Nena menjelaskan, emosi yang mudah meledak sering kali dipicu oleh kondisi yang dikenal dengan istilah HALT, yakni hungry, angry, lonely, tired. Faktor lapar, marah, merasa sendirian, hingga kelelahan dapat memengaruhi kestabilan emosi orang tua dalam proses pengasuhan anak.
Situasi ini menjadi semakin menantang, terutama saat bulan puasa. Penurunan kadar gula darah akibat menahan makan dan minum dapat membuat tubuh terasa lemas dan suasana hati lebih sensitif.
“Kita harus menahan lah emosi, emosional kita, belum lagi sibuk masak dan energi kita habis,” jelasnya lagi.
Ia menekankan pentingnya kesadaran diri sebagai langkah awal untuk mencegah respons impulsif.
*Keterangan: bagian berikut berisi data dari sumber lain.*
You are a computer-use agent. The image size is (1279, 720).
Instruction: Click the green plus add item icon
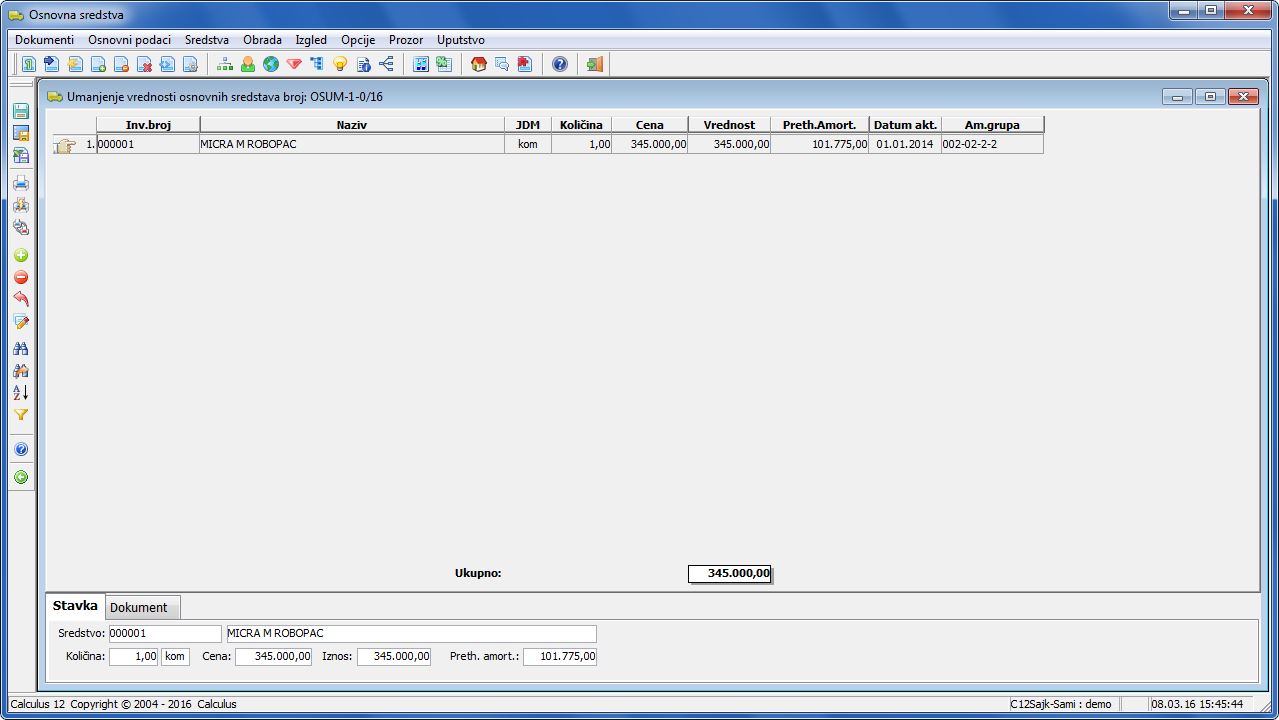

Dengan memahami kondisi fisik dan psikologis yang sedang dialami, orang tua dapat memilih untuk berhenti sejenak sebelum berbicara atau mengambil tindakan yang berisiko disesali di kemudian hari.
“Jadi nggak apa-apa untuk mengatakan mama sedang capek, bisa nggak kita ngobrolnya nanti atau misalnya lihat gambarnya ya pada saat sudah istirahat dan lain sebagainya sehingga kita bisa menghindari tindakan impulsif,” katanya.
Selain regulasi emosi, dukungan dalam pengasuhan juga menjadi faktor penting. Nena menyoroti perlunya dukungan emosional serta pembagian peran yang adil antara ayah dan ibu. Pengasuhan anak sebaiknya tidak dibebankan hanya kepada satu pihak.
Komunikasi terbuka dengan pasangan dinilai dapat membantu meredakan tekanan sekaligus mencari solusi atas tantangan yang dihadapi bersama. Diskusi mengenai pembagian tugas rumah tangga dan pengasuhan dapat menciptakan keseimbangan yang lebih sehat dalam keluarga.
“Jadi setiap anggota keluarga hendaknya punya peran yang sama dan setara sesuai dengan kapasitasnya masing-masing,” tutup Nena.
Dengan menerapkan regulasi emosi, memahami konsep HALT, serta membangun kerja sama yang solid dalam keluarga, orang tua dapat menciptakan pola asuh yang lebih positif dan minim konflik, terutama di momen-momen penuh tantangan seperti bulan Ramadhan.